We regularly hear and read about “a positive mindset” but what does that mean? If I feel sad or anxious, if I’m grieving or going through a heartbreak, if I have an exam coming up and can’t remember the simple definitions; how can I simply have “a positive mindset”, how can someone achieve happiness when at times it seems almost impossible? In my opinion, the idea of “a positive mindset” is different to that of “happiness”. “Happiness” is what we want, it is the end goal, the target. However, the “positive mindset” is the daily small tasks which by doing everyday eventually leads to happiness. For example, walking outside every day for half an hour has been proven to reduce heart disease and increase serotonin, likewise writing down three small things you are grateful for releases a surge of dopamine in the brain which gives you the same warm feeling as receiving a hug. 

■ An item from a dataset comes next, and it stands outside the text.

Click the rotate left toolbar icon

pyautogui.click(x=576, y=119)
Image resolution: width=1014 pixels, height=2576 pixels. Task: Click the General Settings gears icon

Dean Burnett, an author and neuroscientist, states in his book that the key to happiness is “home” - having a place of belonging and a community that makes a person feel relaxed and appreciated. For many of our students and staff, Shanghai is not our “home”. As someone who grew up in the transient world of being a third culture kid and moving between countries and schools, I know how challenging it can be to live in a place that doesn’t really feel like “home” or to feel like you don’t really belong. Having a school that provides our community with that same feeling of “home” so that all members of the community feel respected, understood and like they belong somewhere is essential in an international and diverse environment. It is vital that we, as a school, provide our community with opportunities for the students and staff to be considerate, creative and confident so they can reach their happiest selves.